About this task - Set down the data below without change, skipping the pictures it holds.

Exercise input -
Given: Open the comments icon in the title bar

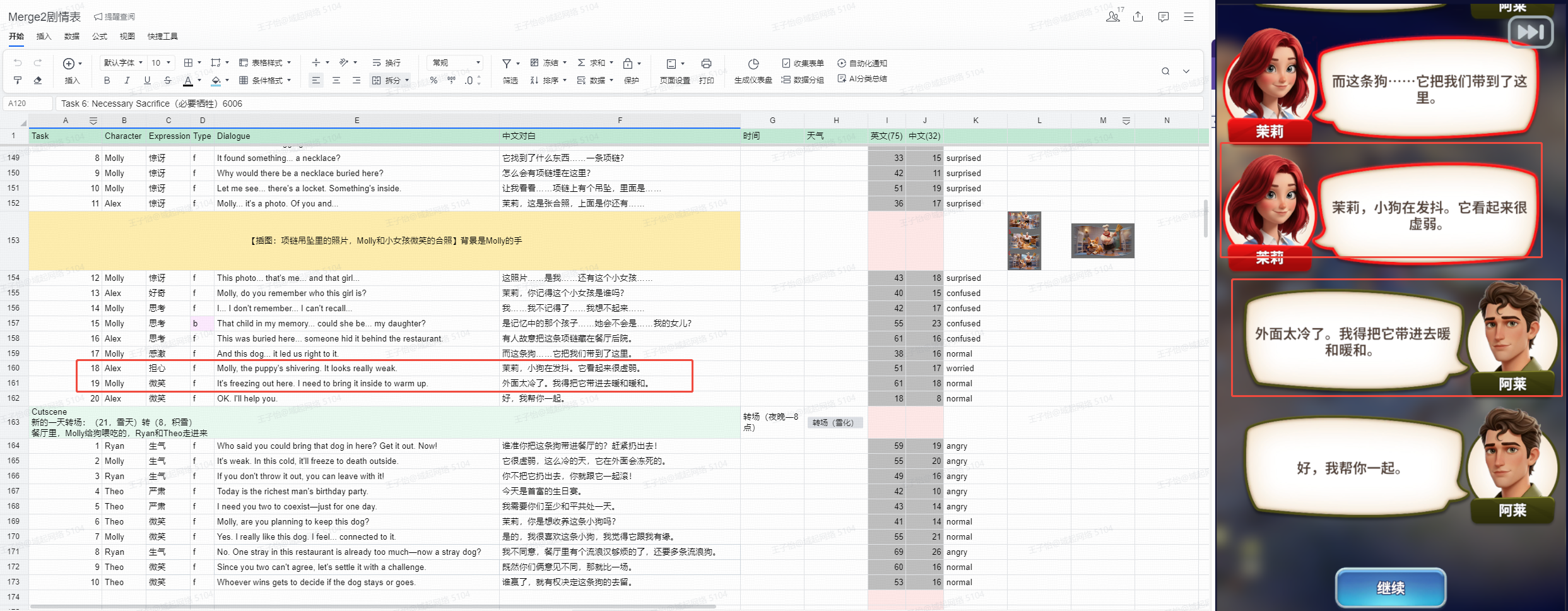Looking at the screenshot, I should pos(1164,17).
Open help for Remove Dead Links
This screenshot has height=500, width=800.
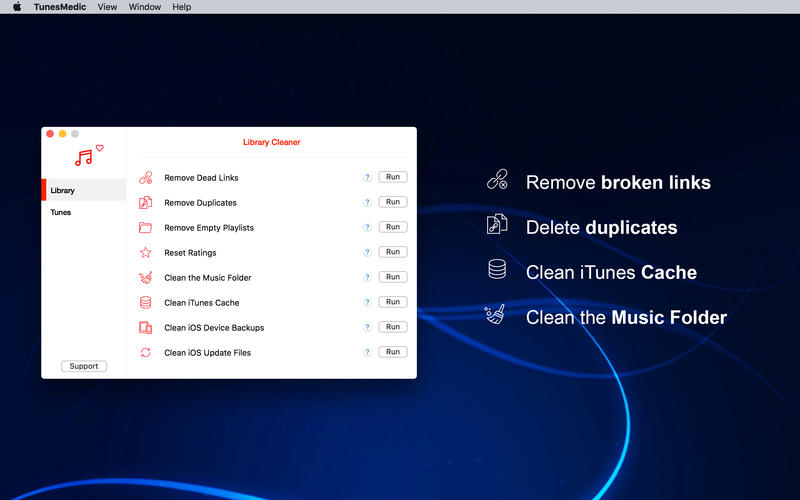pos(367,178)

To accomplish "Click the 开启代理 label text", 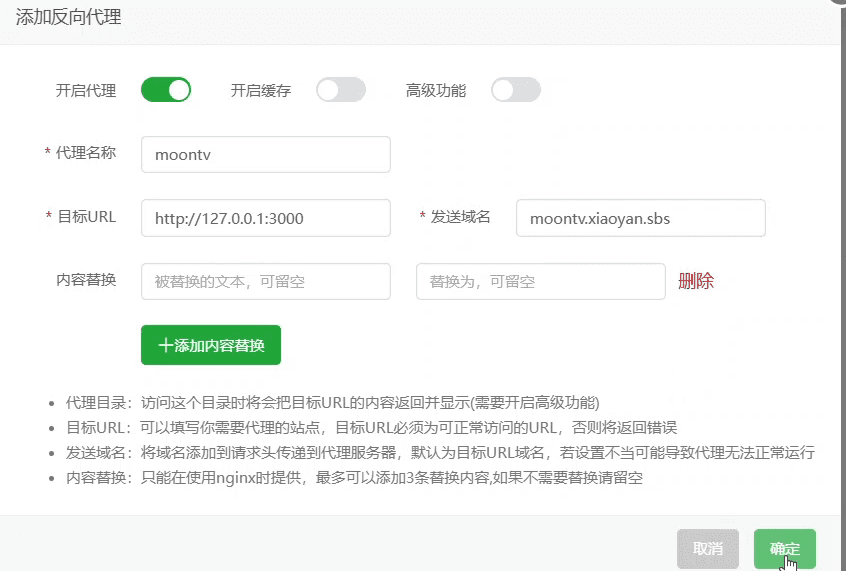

Answer box -
Given: Open the comments icon in the title bar

Looking at the screenshot, I should pos(1164,17).
Open help for Remove Dead Links
This screenshot has height=500, width=800.
pos(367,178)

To accomplish "Click the 开启代理 label text", 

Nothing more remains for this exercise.